Question

please help with this questions with steps

Answer 1

$\textsf{\large{\underline{Solution}:}}$

We have to evaluate the given integral.

$\displaystyle = \sf\int_{1}^{e} \: \dfrac{1}{x} \: dx$

We know that:

$\displaystyle: \longmapsto \sf\int \: \dfrac{1}{x} \: dx = ln(x) + C$

Therefore, we get:

$\displaystyle = \sf ln(x) \bigg|_{1}^{e}$

$\displaystyle = \sf ln(e) - ln(1)$

As we know - e¹ = e and e⁰ = 1. We get:

$\displaystyle = \sf1 - 0$

$= \sf1$

Therefore:

$\displaystyle: \longmapsto \sf\int_{1}^{e} \: \dfrac{1}{x} \: dx = 1$

$\textsf{\large{\underline{Answer}:}}$

• The result obtained after evaluating the given integral is 1.

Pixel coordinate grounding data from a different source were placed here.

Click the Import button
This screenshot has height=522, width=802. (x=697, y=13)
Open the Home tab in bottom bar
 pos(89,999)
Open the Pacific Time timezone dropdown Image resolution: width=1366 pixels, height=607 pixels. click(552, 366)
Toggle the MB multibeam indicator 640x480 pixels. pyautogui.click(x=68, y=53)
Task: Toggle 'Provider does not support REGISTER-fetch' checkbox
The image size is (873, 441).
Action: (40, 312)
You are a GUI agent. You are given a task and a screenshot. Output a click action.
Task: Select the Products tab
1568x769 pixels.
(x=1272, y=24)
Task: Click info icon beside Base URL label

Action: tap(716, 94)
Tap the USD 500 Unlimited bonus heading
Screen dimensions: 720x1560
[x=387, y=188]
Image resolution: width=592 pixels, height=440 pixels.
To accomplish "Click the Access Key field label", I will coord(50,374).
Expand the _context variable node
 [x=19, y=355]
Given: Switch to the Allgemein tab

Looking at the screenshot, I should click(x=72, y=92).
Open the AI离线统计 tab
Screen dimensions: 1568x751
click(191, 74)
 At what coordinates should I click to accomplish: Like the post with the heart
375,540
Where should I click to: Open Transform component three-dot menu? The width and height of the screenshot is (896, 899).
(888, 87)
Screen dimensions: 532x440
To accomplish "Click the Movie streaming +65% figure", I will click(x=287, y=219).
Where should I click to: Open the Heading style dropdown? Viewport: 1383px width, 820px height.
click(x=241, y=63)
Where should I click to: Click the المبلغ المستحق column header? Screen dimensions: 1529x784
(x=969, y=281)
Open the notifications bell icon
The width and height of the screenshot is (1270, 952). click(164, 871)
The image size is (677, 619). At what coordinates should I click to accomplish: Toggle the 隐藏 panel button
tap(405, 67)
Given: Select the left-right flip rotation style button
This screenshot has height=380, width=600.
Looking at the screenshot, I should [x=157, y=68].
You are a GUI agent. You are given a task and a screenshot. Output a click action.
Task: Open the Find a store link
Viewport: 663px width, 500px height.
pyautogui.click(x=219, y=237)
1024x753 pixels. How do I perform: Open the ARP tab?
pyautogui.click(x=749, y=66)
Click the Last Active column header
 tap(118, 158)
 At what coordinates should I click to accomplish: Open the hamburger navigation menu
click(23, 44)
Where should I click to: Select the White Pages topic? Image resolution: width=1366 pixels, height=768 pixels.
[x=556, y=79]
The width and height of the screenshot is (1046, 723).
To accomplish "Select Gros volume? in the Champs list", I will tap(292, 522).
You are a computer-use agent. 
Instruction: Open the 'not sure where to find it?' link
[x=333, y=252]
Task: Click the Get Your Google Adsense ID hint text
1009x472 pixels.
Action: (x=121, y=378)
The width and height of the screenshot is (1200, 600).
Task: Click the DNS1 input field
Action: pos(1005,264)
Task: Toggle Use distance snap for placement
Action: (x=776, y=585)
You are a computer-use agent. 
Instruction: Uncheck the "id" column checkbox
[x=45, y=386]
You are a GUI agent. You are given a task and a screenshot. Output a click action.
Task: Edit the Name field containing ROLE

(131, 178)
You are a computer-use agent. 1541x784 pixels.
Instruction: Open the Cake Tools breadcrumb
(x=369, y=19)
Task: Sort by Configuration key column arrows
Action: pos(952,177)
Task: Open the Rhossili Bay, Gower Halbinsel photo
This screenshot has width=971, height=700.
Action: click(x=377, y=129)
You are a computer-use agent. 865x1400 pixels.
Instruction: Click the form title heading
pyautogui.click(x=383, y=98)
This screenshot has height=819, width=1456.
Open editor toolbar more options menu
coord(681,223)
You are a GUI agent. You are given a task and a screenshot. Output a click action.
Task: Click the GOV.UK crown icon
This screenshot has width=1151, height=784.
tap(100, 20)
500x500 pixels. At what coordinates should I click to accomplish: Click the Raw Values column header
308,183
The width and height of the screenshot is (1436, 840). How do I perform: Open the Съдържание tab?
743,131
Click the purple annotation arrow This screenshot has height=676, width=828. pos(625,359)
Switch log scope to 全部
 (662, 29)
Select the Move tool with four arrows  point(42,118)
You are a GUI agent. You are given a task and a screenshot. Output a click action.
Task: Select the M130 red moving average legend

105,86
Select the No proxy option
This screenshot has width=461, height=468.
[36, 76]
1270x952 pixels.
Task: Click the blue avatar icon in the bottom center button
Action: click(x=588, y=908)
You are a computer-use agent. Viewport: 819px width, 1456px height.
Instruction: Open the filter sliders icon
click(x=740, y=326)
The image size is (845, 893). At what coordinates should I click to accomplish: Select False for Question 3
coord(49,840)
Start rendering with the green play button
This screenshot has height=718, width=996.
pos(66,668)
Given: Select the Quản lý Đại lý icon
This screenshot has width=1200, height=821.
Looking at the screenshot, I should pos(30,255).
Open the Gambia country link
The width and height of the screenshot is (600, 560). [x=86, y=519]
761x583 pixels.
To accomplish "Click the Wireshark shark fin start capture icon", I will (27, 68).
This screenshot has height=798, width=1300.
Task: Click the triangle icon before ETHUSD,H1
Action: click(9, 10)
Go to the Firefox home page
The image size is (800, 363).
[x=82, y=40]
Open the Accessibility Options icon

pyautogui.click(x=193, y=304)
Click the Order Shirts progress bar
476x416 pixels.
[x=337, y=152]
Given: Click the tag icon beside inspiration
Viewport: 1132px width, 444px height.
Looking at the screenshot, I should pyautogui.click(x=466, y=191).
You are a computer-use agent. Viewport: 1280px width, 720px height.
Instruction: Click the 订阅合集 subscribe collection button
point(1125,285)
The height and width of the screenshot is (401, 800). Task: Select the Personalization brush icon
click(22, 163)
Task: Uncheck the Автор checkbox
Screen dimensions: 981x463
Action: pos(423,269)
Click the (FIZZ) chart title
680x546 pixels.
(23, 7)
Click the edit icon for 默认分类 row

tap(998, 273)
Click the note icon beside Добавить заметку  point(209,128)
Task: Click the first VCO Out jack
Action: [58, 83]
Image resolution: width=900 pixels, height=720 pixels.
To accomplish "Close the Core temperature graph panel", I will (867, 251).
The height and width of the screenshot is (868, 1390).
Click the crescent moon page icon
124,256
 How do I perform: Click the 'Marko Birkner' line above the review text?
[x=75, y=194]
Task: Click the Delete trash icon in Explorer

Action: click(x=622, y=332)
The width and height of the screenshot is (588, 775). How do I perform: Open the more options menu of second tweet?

$\textsf{\large{\underline{Additional Information}:}}$

$\boxed{\begin{array}{c|c}\bf f(x)&\bf\displaystyle\int\rm f(x)\:dx\\ \\ \frac{\qquad\qquad}{}&\frac{\qquad\qquad}{}\\ \sf k&\sf kx+C\\ \\ \sf sin(x)&\sf-cos(x)+C\\ \\ \sf cos(x)&\sf sin(x)+C\\ \\ \sf{sec}^{2}(x)&\sf tan(x)+C\\ \\ \sf{cosec}^{2}(x)&\sf-cot(x)+C\\ \\ \sf sec(x)\ tan(x)&\sf sec(x)+C\\ \\ \sf cosec(x)\ cot(x)&\sf-cosec(x)+C\\ \\ \sf tan(x)&\sf log(sec(x))+C\\ \\ \sf\dfrac{1}{x}&\sf ln(x)+C\\ \\ \sf{e}^{x}&\sf{e}^{x}+C\\ \\ \sf x^{n},n\neq-1&\sf\dfrac{x^{n+1}}{n+1}+C\end{array}}$